An individual who contacted Deadspin called Prasad the "puppetmaster" of the Sarah Phillips scheme and revealed that the pair's relationship dates back to when Phillips was in middle school and Prasad was in high school. Though the precise nature of the relationship between Prasad and Phillips is still murky, the reader says that as an eighth grader, Phillips was disinterested in sports or gambling and possessed minimal knowledge of either.
This, of course, suggests that whatever knowledge Phillips spouted on Covers.com and on ESPN.com perhaps wasn't her own. The reader adds that Prasad was an avid poker player in high school and was boastful about his earnings—and that Phillips' tone in "her" ESPN.com columns shows disturbing similarities to the way Prasad has been known to discuss his exploits.
So was Phillips ghostwriting for Prasad? Has he been feeding her information dating back to her days on the Covers.com message boards?
That is still unclear, but another reader who contacted Deadspin suggests that Phillips and Prasad have been scheming together for a long time. This reader was also a frequent message board poster on Covers.com and had a friendly relationship with Phillips, who contacted him in mid-2011 and offered him a role as "featured handicapper" on the forthcoming SarahPHI.com, a gambling site she claimed to be building.
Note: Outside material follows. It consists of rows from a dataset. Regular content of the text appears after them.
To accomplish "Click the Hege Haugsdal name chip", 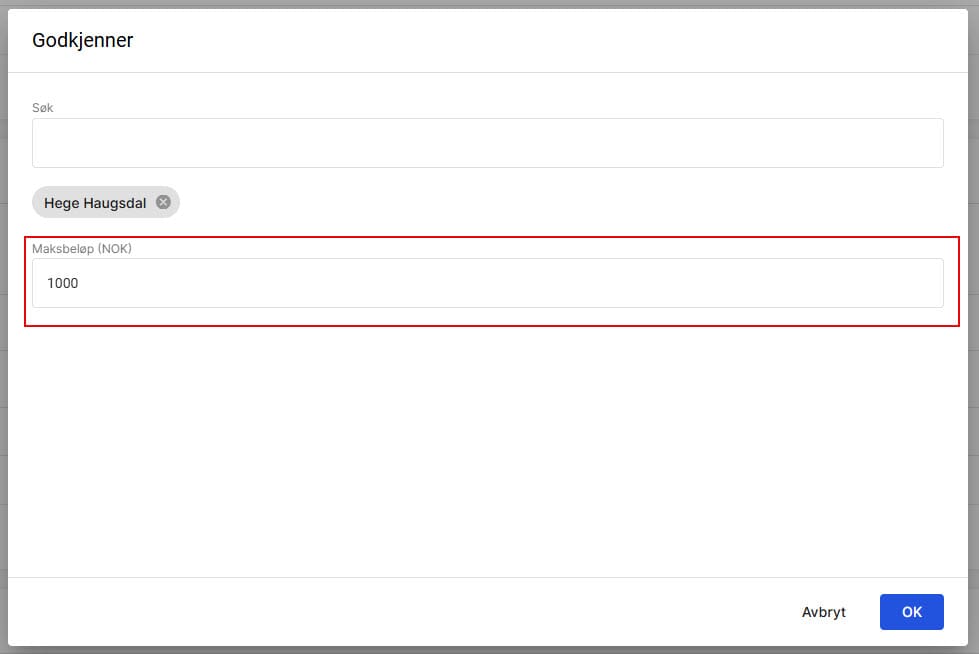I will pos(95,203).
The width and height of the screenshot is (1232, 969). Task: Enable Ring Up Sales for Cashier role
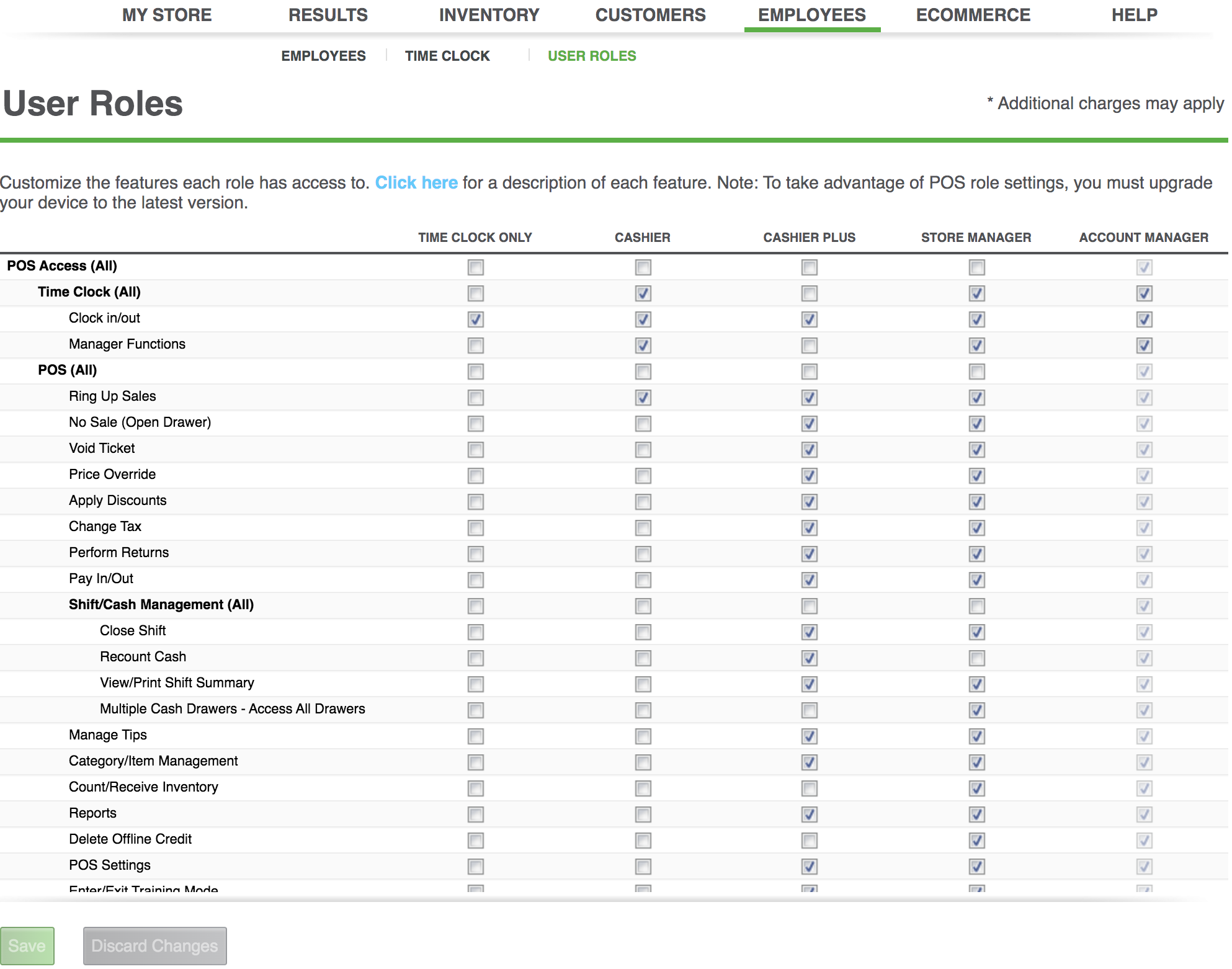642,396
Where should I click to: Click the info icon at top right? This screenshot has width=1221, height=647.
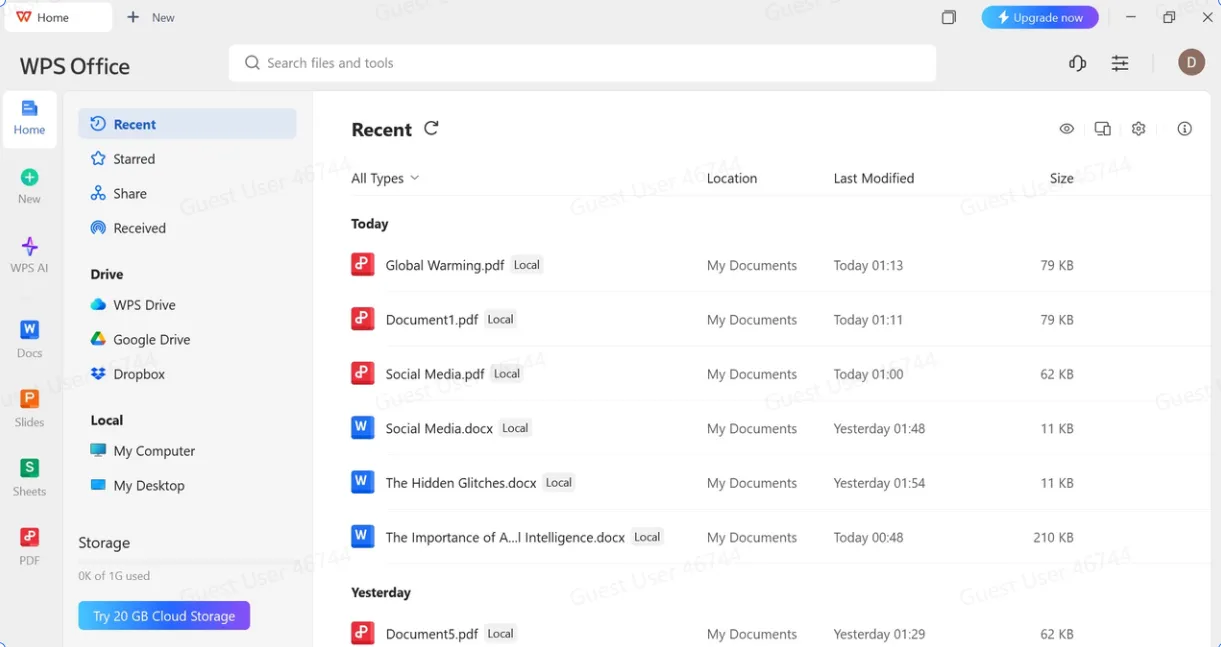(x=1185, y=129)
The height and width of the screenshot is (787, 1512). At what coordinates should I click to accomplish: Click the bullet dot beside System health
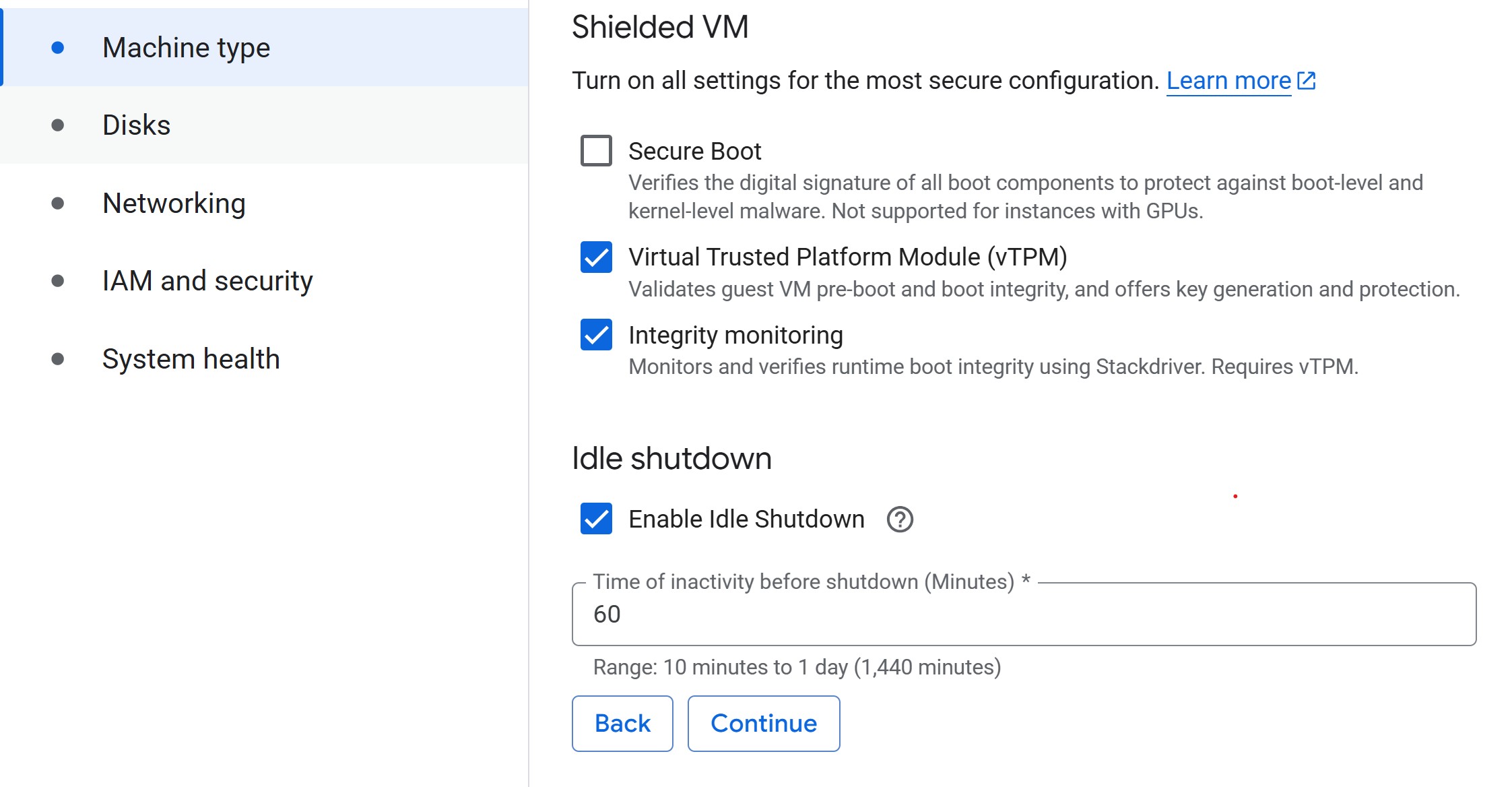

The only problem, she told the reader, was that she used her entire budget for marketing purposes and needed $5,000 to pay a developer to construct a page and video modules for the handicapper. All this reader needed to do was send her the money via PayPal.
The reader ignored his doubts because he figured that since Phillips was a columnist for the top sports betting site on the Internet, she was legitimate. He sent a Western Union payment to the "developer," Nilesh Prasad.
Needless to say, SarahPHI.com never came to fruition, and the reader threatened legal action until Phillips earned her position with ESPN.com. She strung him along for a bit longer before deactivating her email address and blocking him on Twitter.
We still don't know whether Sarah Phillips was simply being fed information from Prasad, and we don't know how many more unfortunate would-be gambling experts have fallen victim to Phillips and Prasad's schemes.
But we know that this unfortunate reader wasn't the only one to make an assumption that cost him thousands. Lynn Hoppes, the ESPN.com editor who hired Phillips, made the same judgment error. Likely, none of them thought it would come to this.
Together, Phillips and Prasad have cast enormous doubt on a thriving online journalism environment and have proven that trust—and common decency—are too much to expect.